● **YOUR GOAL**
Copy out each of the following items word for word, without changing anything.
--------------------------------------------------
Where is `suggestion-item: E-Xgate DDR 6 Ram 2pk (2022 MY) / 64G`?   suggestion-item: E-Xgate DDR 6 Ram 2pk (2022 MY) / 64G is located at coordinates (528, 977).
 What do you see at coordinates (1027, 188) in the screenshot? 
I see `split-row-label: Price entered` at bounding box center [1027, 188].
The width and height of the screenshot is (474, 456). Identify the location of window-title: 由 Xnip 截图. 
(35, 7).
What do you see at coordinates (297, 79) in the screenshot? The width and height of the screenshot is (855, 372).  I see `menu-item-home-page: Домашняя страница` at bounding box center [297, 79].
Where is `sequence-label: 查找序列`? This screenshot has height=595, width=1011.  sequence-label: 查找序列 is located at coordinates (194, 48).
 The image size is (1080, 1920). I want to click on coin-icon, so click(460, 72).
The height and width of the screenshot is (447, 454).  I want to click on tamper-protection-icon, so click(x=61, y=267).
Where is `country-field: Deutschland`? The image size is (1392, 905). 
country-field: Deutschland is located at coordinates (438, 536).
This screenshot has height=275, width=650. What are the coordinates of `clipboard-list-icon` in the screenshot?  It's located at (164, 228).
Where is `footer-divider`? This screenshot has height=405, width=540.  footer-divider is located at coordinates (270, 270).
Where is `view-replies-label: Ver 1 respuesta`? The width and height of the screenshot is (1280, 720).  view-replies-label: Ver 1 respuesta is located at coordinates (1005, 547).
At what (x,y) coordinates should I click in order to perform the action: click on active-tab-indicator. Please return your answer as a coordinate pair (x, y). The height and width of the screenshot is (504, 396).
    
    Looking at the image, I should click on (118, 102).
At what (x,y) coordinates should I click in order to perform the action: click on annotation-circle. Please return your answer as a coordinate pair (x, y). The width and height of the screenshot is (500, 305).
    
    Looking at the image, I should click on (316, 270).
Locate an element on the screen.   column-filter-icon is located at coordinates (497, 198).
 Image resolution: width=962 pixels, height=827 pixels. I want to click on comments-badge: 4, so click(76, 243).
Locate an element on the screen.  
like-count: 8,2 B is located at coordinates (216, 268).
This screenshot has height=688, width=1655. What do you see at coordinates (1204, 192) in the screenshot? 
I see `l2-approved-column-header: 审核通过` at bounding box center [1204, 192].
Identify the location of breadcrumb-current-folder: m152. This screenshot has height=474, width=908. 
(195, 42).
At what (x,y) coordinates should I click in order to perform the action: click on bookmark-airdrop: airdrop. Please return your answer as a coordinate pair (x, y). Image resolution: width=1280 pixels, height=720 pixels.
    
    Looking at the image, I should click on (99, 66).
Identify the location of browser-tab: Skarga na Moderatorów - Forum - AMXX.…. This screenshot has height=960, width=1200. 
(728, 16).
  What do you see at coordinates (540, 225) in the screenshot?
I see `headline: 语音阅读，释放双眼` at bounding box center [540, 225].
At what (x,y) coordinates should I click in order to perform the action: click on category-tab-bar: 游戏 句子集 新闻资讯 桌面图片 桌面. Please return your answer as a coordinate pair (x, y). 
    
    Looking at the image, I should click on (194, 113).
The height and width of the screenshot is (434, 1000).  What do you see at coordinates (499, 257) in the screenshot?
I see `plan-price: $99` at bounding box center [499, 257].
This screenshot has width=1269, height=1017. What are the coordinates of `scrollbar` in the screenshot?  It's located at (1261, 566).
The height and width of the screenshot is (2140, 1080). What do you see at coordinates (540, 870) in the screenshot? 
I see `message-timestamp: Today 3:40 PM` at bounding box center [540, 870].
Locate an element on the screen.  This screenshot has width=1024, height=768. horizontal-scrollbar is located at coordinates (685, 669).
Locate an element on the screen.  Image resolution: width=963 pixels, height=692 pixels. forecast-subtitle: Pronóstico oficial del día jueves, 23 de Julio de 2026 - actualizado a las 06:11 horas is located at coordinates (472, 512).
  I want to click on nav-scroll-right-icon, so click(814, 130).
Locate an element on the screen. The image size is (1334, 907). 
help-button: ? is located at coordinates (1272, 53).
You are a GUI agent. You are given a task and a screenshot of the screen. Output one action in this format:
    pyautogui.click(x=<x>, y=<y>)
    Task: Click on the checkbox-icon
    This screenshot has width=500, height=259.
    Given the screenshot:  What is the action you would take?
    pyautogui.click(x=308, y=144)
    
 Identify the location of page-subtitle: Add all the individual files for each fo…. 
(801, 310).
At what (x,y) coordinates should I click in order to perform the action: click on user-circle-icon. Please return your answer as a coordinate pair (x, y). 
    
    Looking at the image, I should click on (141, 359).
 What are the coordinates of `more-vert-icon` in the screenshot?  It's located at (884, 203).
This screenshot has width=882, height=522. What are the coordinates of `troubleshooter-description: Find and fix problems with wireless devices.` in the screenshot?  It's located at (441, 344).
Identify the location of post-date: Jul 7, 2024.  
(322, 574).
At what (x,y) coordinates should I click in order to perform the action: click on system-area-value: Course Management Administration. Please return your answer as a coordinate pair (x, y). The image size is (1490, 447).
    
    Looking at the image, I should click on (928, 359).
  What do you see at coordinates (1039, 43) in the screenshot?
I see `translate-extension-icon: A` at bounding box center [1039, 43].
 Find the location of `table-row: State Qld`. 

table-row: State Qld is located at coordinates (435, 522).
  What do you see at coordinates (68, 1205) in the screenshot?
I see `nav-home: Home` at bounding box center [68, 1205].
--------------------------------------------------
● **EXERCISE OUTPUT**
Where is `suggestion-item: E-Xgate DDR 6 Ram 2pk (2022 MY) / 64G`?   suggestion-item: E-Xgate DDR 6 Ram 2pk (2022 MY) / 64G is located at coordinates (528, 977).
 What do you see at coordinates (1027, 188) in the screenshot? 
I see `split-row-label: Price entered` at bounding box center [1027, 188].
The width and height of the screenshot is (474, 456). Identify the location of window-title: 由 Xnip 截图. 
(35, 7).
What do you see at coordinates (297, 79) in the screenshot? The width and height of the screenshot is (855, 372).  I see `menu-item-home-page: Домашняя страница` at bounding box center [297, 79].
Where is `sequence-label: 查找序列`? This screenshot has height=595, width=1011.  sequence-label: 查找序列 is located at coordinates (194, 48).
 The image size is (1080, 1920). I want to click on coin-icon, so click(460, 72).
The height and width of the screenshot is (447, 454).  I want to click on tamper-protection-icon, so click(x=61, y=267).
Where is `country-field: Deutschland`? The image size is (1392, 905). 
country-field: Deutschland is located at coordinates (438, 536).
This screenshot has height=275, width=650. What are the coordinates of `clipboard-list-icon` in the screenshot?  It's located at (164, 228).
Where is `footer-divider`? This screenshot has height=405, width=540.  footer-divider is located at coordinates (270, 270).
Where is `view-replies-label: Ver 1 respuesta`? The width and height of the screenshot is (1280, 720).  view-replies-label: Ver 1 respuesta is located at coordinates (1005, 547).
At what (x,y) coordinates should I click in order to perform the action: click on active-tab-indicator. Please return your answer as a coordinate pair (x, y). The height and width of the screenshot is (504, 396).
    
    Looking at the image, I should click on (118, 102).
At what (x,y) coordinates should I click in order to perform the action: click on annotation-circle. Please return your answer as a coordinate pair (x, y). The width and height of the screenshot is (500, 305).
    
    Looking at the image, I should click on (316, 270).
Locate an element on the screen.   column-filter-icon is located at coordinates (497, 198).
 Image resolution: width=962 pixels, height=827 pixels. I want to click on comments-badge: 4, so click(76, 243).
Locate an element on the screen.  
like-count: 8,2 B is located at coordinates (216, 268).
This screenshot has height=688, width=1655. What do you see at coordinates (1204, 192) in the screenshot? 
I see `l2-approved-column-header: 审核通过` at bounding box center [1204, 192].
Identify the location of breadcrumb-current-folder: m152. This screenshot has height=474, width=908. 
(195, 42).
At what (x,y) coordinates should I click in order to perform the action: click on bookmark-airdrop: airdrop. Please return your answer as a coordinate pair (x, y). Image resolution: width=1280 pixels, height=720 pixels.
    
    Looking at the image, I should click on (99, 66).
Identify the location of browser-tab: Skarga na Moderatorów - Forum - AMXX.…. This screenshot has height=960, width=1200. 
(728, 16).
  What do you see at coordinates (540, 225) in the screenshot?
I see `headline: 语音阅读，释放双眼` at bounding box center [540, 225].
At what (x,y) coordinates should I click in order to perform the action: click on category-tab-bar: 游戏 句子集 新闻资讯 桌面图片 桌面. Please return your answer as a coordinate pair (x, y). 
    
    Looking at the image, I should click on (194, 113).
The height and width of the screenshot is (434, 1000).  What do you see at coordinates (499, 257) in the screenshot?
I see `plan-price: $99` at bounding box center [499, 257].
This screenshot has width=1269, height=1017. What are the coordinates of `scrollbar` in the screenshot?  It's located at (1261, 566).
The height and width of the screenshot is (2140, 1080). What do you see at coordinates (540, 870) in the screenshot? 
I see `message-timestamp: Today 3:40 PM` at bounding box center [540, 870].
Locate an element on the screen.  This screenshot has width=1024, height=768. horizontal-scrollbar is located at coordinates (685, 669).
Locate an element on the screen.  Image resolution: width=963 pixels, height=692 pixels. forecast-subtitle: Pronóstico oficial del día jueves, 23 de Julio de 2026 - actualizado a las 06:11 horas is located at coordinates (472, 512).
  I want to click on nav-scroll-right-icon, so click(814, 130).
Locate an element on the screen. The image size is (1334, 907). 
help-button: ? is located at coordinates (1272, 53).
You are a GUI agent. You are given a task and a screenshot of the screen. Output one action in this format:
    pyautogui.click(x=<x>, y=<y>)
    Task: Click on the checkbox-icon
    This screenshot has width=500, height=259.
    Given the screenshot:  What is the action you would take?
    pyautogui.click(x=308, y=144)
    
 Identify the location of page-subtitle: Add all the individual files for each fo…. 
(801, 310).
At what (x,y) coordinates should I click in order to perform the action: click on user-circle-icon. Please return your answer as a coordinate pair (x, y). 
    
    Looking at the image, I should click on (141, 359).
 What are the coordinates of `more-vert-icon` in the screenshot?  It's located at (884, 203).
This screenshot has width=882, height=522. What are the coordinates of `troubleshooter-description: Find and fix problems with wireless devices.` in the screenshot?  It's located at (441, 344).
Identify the location of post-date: Jul 7, 2024.  
(322, 574).
At what (x,y) coordinates should I click in order to perform the action: click on system-area-value: Course Management Administration. Please return your answer as a coordinate pair (x, y). The image size is (1490, 447).
    
    Looking at the image, I should click on (928, 359).
  What do you see at coordinates (1039, 43) in the screenshot?
I see `translate-extension-icon: A` at bounding box center [1039, 43].
 Find the location of `table-row: State Qld`. 

table-row: State Qld is located at coordinates (435, 522).
  What do you see at coordinates (68, 1205) in the screenshot?
I see `nav-home: Home` at bounding box center [68, 1205].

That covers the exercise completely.